11. An image processing apparatus comprising:
image reading means for reading an image;
character recognizing means for recognizing characters included in
the image;
word separating means for separating words on the basis of the
characters recognized by said character recognizing means;
equivalent storing means for storing the words separated by said
word separating means and equivalents of said words;
translating means for converting the characters recognized to
corresponding characters or words of another language; and
control means for combining the characters recognized and the
characters of another language, and for locating said characters
recognized under the characters of the other language while
centering the characters recognized with respect to the characters
of the other language, from the image read to thereby output a
composite image;
priority setting means for setting an order of priority of
alternative meanings for words having a plurality of different
meanings so that when equivalents are found, the meanings with the
highest priority will be read out in correspondence with said words
having the plurality of different meanings.

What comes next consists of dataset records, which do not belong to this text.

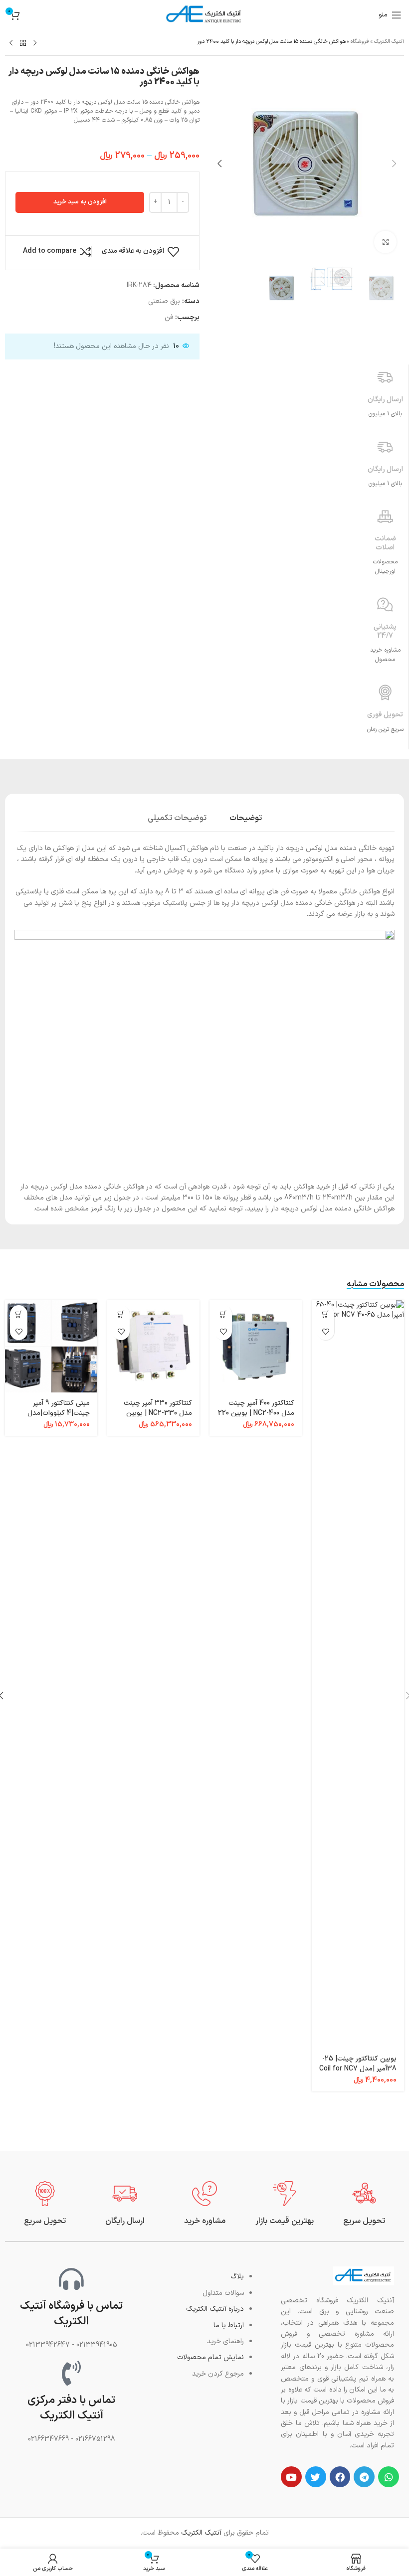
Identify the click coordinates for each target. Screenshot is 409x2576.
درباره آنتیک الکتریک (215, 2309)
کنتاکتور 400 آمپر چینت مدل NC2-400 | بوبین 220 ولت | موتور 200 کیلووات (256, 1413)
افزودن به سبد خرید (80, 202)
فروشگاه (360, 41)
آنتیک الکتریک (389, 41)
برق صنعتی (164, 301)
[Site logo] (204, 14)
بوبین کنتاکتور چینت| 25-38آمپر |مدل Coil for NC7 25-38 (358, 2068)
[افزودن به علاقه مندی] (325, 1331)
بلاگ (237, 2276)
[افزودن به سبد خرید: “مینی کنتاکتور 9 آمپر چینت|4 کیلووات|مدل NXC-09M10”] (18, 1314)
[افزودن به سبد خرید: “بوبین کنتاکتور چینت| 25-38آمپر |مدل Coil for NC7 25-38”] (325, 1314)
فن (169, 317)
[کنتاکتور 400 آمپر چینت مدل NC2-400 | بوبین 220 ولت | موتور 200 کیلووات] (255, 1346)
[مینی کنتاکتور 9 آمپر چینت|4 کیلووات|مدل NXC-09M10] (51, 1346)
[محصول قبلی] (35, 43)
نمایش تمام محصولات (210, 2357)
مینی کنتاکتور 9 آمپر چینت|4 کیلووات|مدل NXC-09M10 (58, 1413)
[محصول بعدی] (11, 43)
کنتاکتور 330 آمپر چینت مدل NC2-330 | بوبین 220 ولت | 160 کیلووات (158, 1413)
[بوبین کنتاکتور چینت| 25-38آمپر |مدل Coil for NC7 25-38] (358, 1674)
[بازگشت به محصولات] (23, 43)
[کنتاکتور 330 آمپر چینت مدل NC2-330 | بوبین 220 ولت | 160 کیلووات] (153, 1346)
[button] (394, 163)
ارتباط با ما (228, 2325)
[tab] (245, 817)
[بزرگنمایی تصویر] (385, 242)
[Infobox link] (364, 2204)
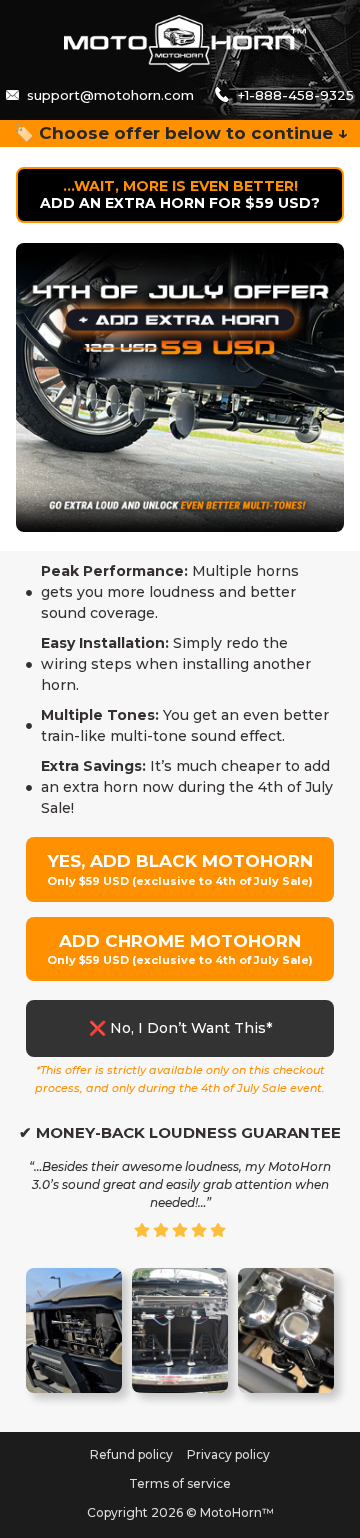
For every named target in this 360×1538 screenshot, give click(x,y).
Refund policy (131, 1454)
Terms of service (180, 1483)
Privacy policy (228, 1454)
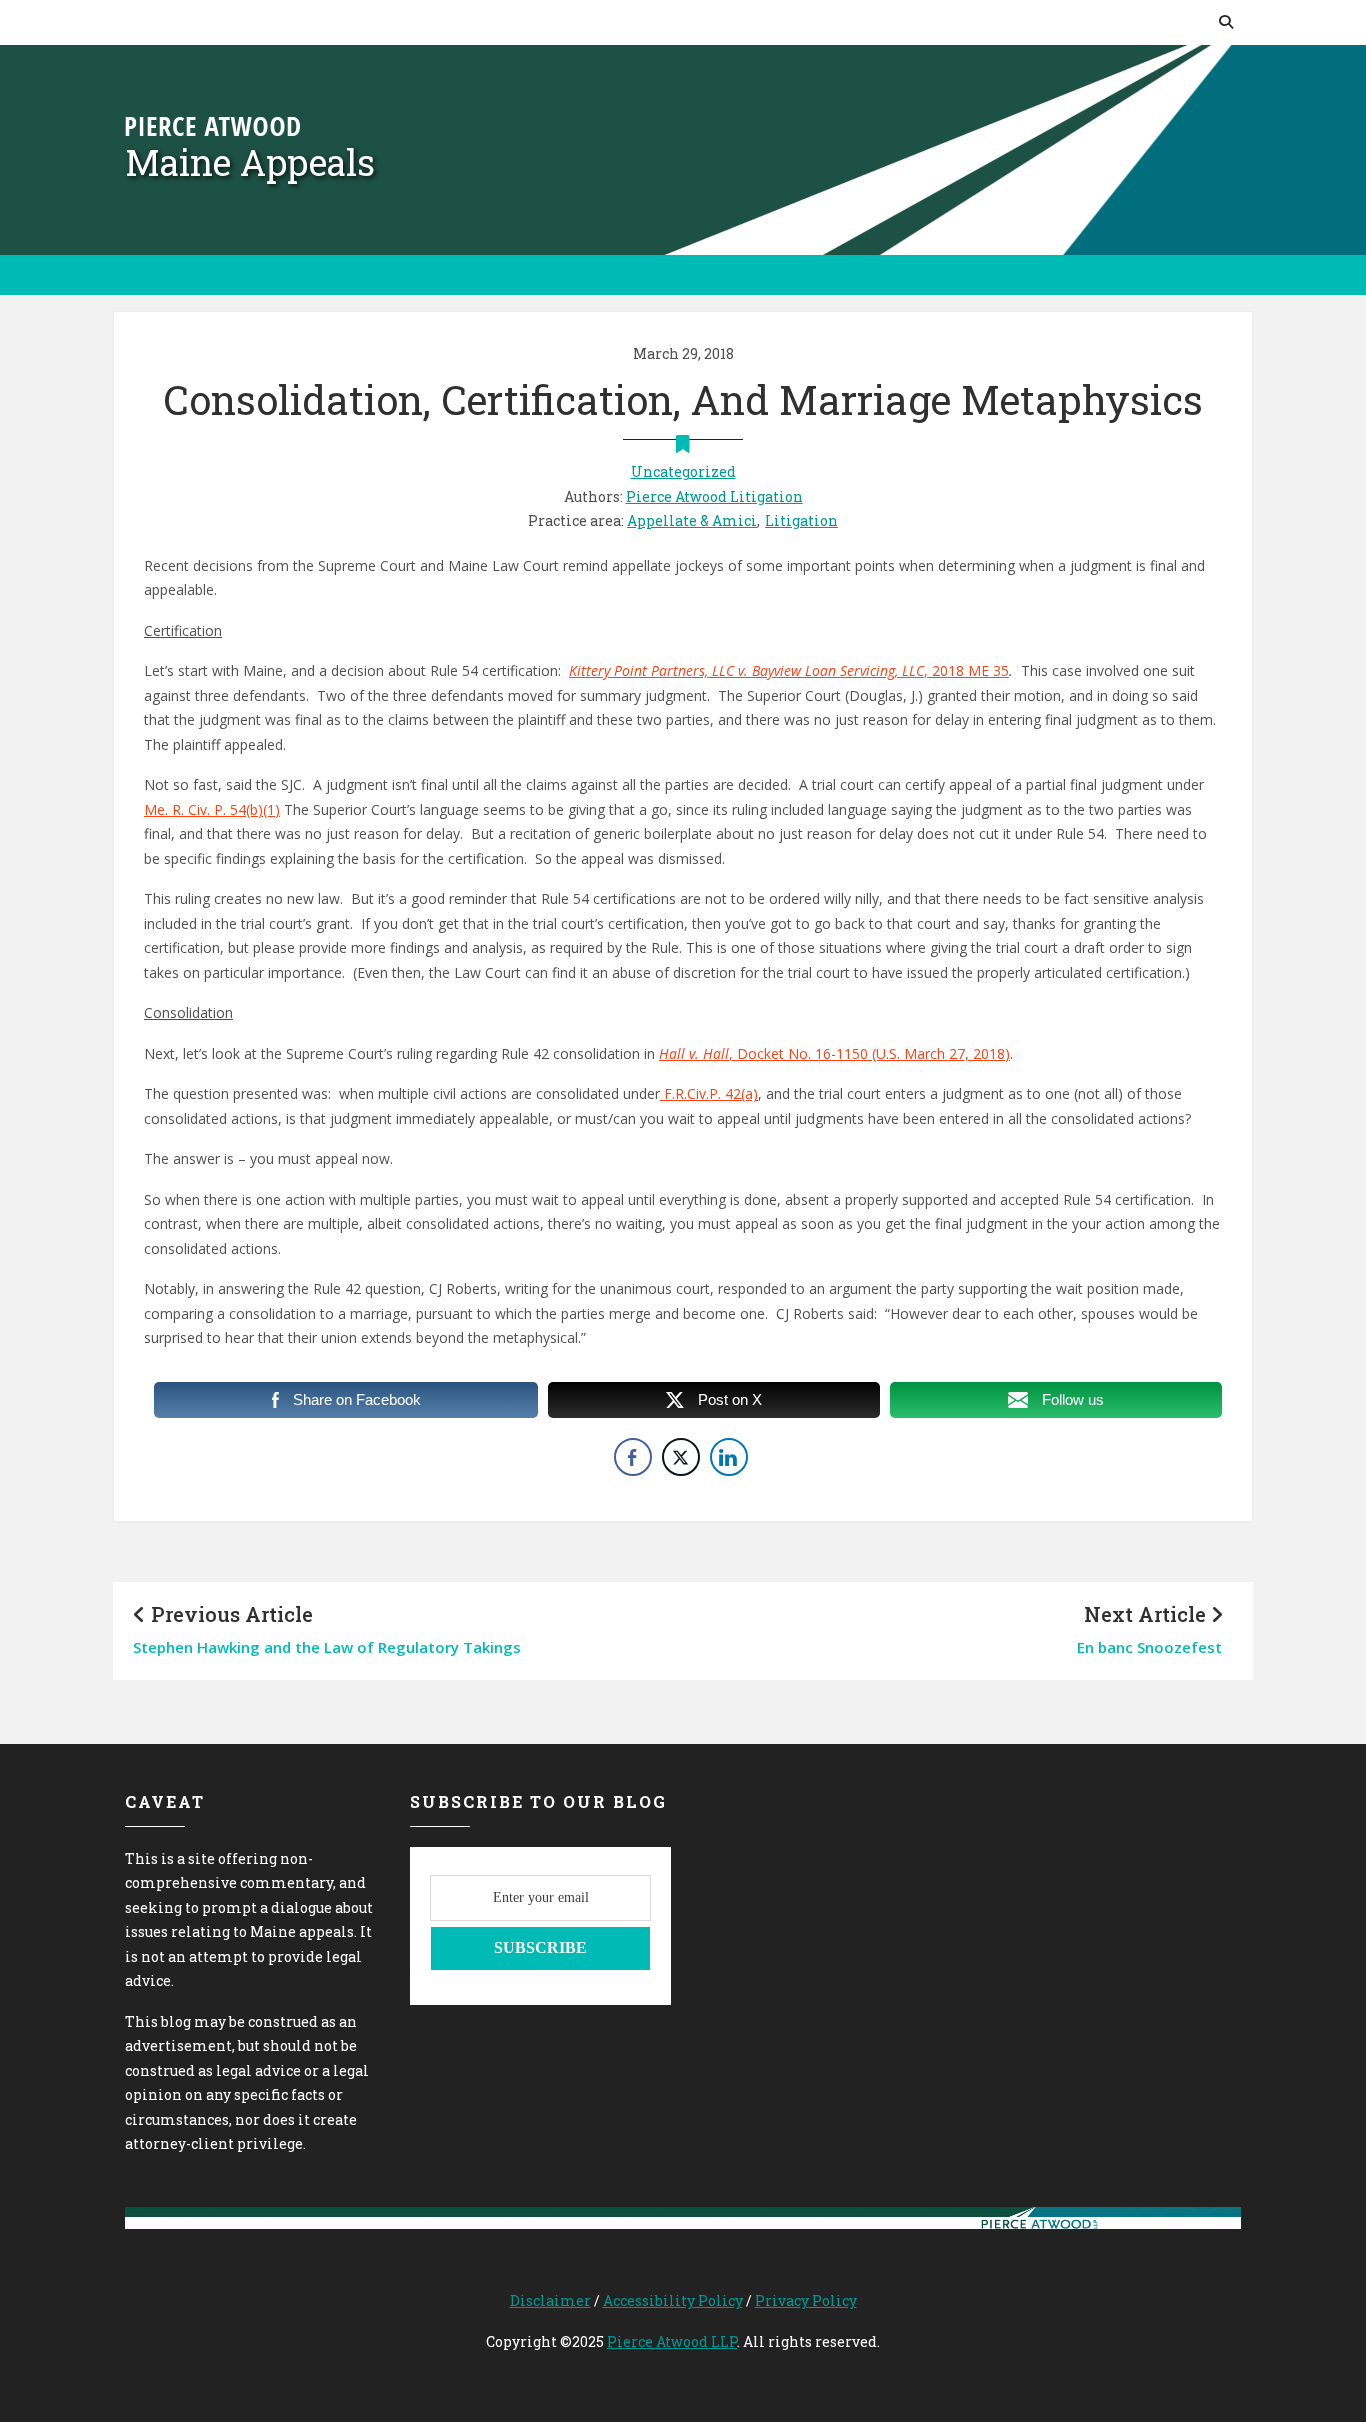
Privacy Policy (806, 2300)
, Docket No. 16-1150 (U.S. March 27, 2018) (834, 1053)
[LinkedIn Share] (729, 1457)
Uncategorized (683, 471)
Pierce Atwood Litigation (714, 496)
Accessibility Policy (673, 2300)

12. An apparatus as claimed in claim 11 wherein said translating
means classifies characters into a group which does not need
outputting and a group which needs outputting.
Description
BACKGROUND OF THE INVENTION
The present invention relates to a copier, facsimile apparatus or
similar image forming apparatus operable with digital image data
and capable of outputting equivalents for words spelled in a
foreign language. More particularly, the present invention is
concerned with an image forming apparatus of the type optically
reading an original document to produce image data or receiving
image data over a communication line, recognizing words included in
the image data, and printing the words and their equivalents on a
recording medium.
Generally, even a person familiar with a given foreign language
often fails to proceed with reading a document spelled in the
foreign language simply because some particular words are not
understood. Then, the only course is to look the words in a
dictionary to find the meanings of the unknown words. In light of
this, Japanese Patent Laid-Open Publication No. 154845/1987, for
example, proposes a copier capable of automatically translating a
document printed in a foreign language before outputting it. This
copier with an automatic translating function has image reading
means for reading an original image, recognizing means for
distinguishing graphic data and text data included in the resulting
image data, and translating means for recognizing text data
character by character and translating them into the mother
language. The original image and the translated image are outputted
together. This is successful in saving time and labor for looking
up the words in a dictionary.
However, considering errors particular to the state of the art
automatic translation technologies and costs, the copier with a
translation capability described above is redundant for many
persons who have a given level of knowledge. Further, with the
conventional apparatus, it is impossible to clearly lay out
equivalents in relation to their associated words when a document
image includes a number of paragraphs. When equivalents are added
to a document, it is likely that the contents of an output image
are noticeably changed and become extremely difficult to read.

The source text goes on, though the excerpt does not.